Moving as a Team
When you move as a team there are a number of formations to use in land combat. The decision is dependent on the likelihood of enemy contact, and the type of terrain the team or squad will be moving over or through. You can move in file formation when enemy contact is less likely and the terrain is difficult. When you follow in this single file line formation, maintain some distance in case of booby traps or a surprise grenade attack.
A line formation is when the team or squad moves up in a single line – say a ridge line to engage an enemy on the other side. It is effective when you’re moving up to engage an enemy or to concentrate maximum firepower on a target. You’re arm and arm next to each other; it’s like a wall of soldiers advancing.
The wedge formation is the best formation when moving from point A to point B as a team or squad. If you’re a squad then there will be at least two teams, (two wedges). A wedge will have a point man positioned ahead at the tip of the wedge; the team moves at his pace.

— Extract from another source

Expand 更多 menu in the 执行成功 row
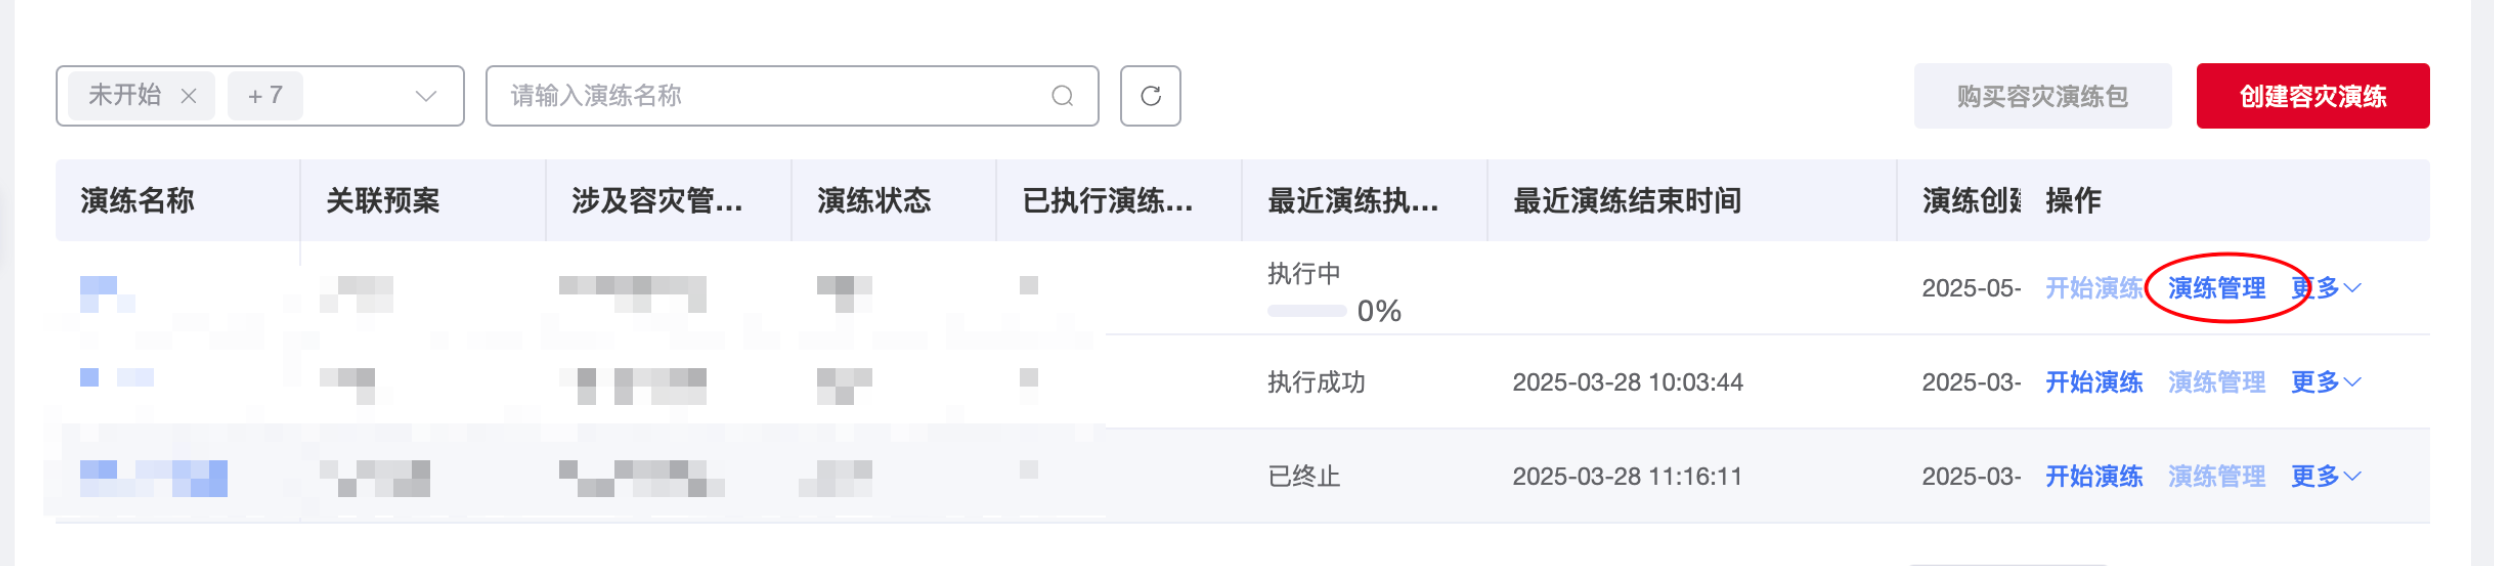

If he stops then the team stops. If he approaches a danger zone or an enemy that hasn’t seen the team, he would report back and the team leader (usually in the middle of the wedge to direct his soldiers) would issue the orders to either engage or go around the danger area.

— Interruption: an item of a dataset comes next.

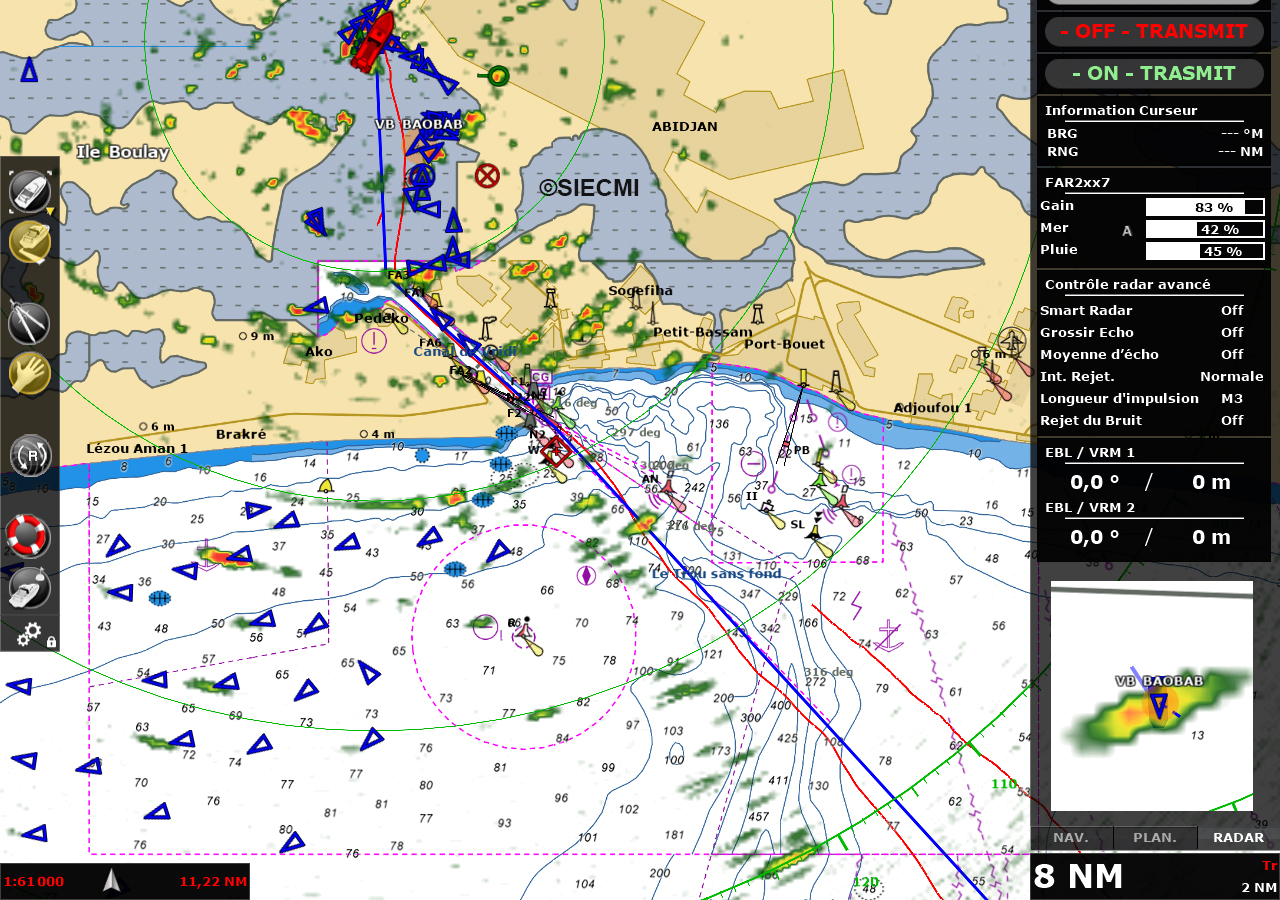Click the boat waypoint marker tool

(x=29, y=588)
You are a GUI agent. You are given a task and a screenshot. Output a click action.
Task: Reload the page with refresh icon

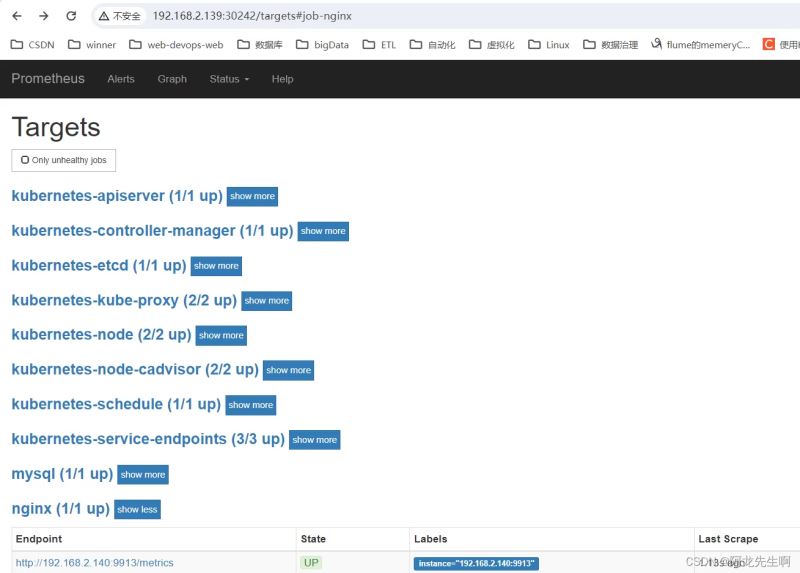click(x=71, y=16)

You can easily start in a wedge formation, come up to an enemy patrol or post, and then move up to line formation to begin the engagement.
Crossing a Danger Zone
When you come across a danger area like a open field or courtyard to cross, your team or squad would stop. You should set your two outside soldiers to watch the flanks, after popping smoke if needed, (remember smoke may give your position away) your soldiers will run across the danger zone and set up on the other side. Once all have crossed then you can continue on in the normal fashion.
3 to 5 Second Rushes
When you’re moving up on an objective or getting closer to an enemy for engagement and not out in the open, you should always follow the 3 to 5 second rule. Run from cover to cover for only 3 to 5 seconds. If you stay exposed any longer than, an enemy can sight and shoot you easier.
The first land maneuver that I want to explain has been around since the beginning of warfare. It was one of the first team movements learned in mass warfare. In the flanking maneuver a unit or part of a unit swings around to the left or right side of an enemy to engage.
I’ll try to explain it in story form: Your squad is moving through a lightly wooded area in a duel wedge formation. Suddenly you come under enemy fire from the front. The front wedge, Alpha team immediately drops to cover, and positions themselves in a line formation facing the enemy. Alpha team then opens up to engage and lays suppressive fire. While the enemy is suppressed the rear wedge, Bravo team, splits left or right on the direction of either the squad leader or the team leadert. Bravo team tactically runs left or right a good safe distance, then moves up parallel to the enemy line of fire and come in on the flank in a line formation. If it goes as planned, the suppression team is keeping the enemy pinned, creating a nice flank by the second team. Communication is key for timing and signaling the suppression team to shift fire away from the flanking side. The flanking team comes in and kills the enemy.
Bounding over Watch
This maneuver breaks down into two parts. The first part bounding means to go back and forth. Over watch means to watch over the other team. The bounding over watch maneuver starts with one team over watching the other team as they move over terrain. That team then gets into place to cover the other team’s movements. If you’re talking armor, then it could be a 5 mile over watch movement, but if you’re talking infantry tactics then bounding over watch could be from tree to tree or building to building.
For example: two teams are part of a squad. The squad needs to move from point A to point B. Team Alpha gets into a nice safe position to cover team Bravo’s movement. Team bravo moves to a safe covering place, gets into position and team Alpha moves out to bound over the other team. This goes back and forth till the objective is reached.
Cover vs. Concealment
Cover is something you can hide behind that a round can’t penetrate like a wall. You are better protected behind cover than hidden (concealed) in the tall grass or behind a bush from observation by the enemy. If you’re spotted while concealed, you are still susceptible to enemy gunfire.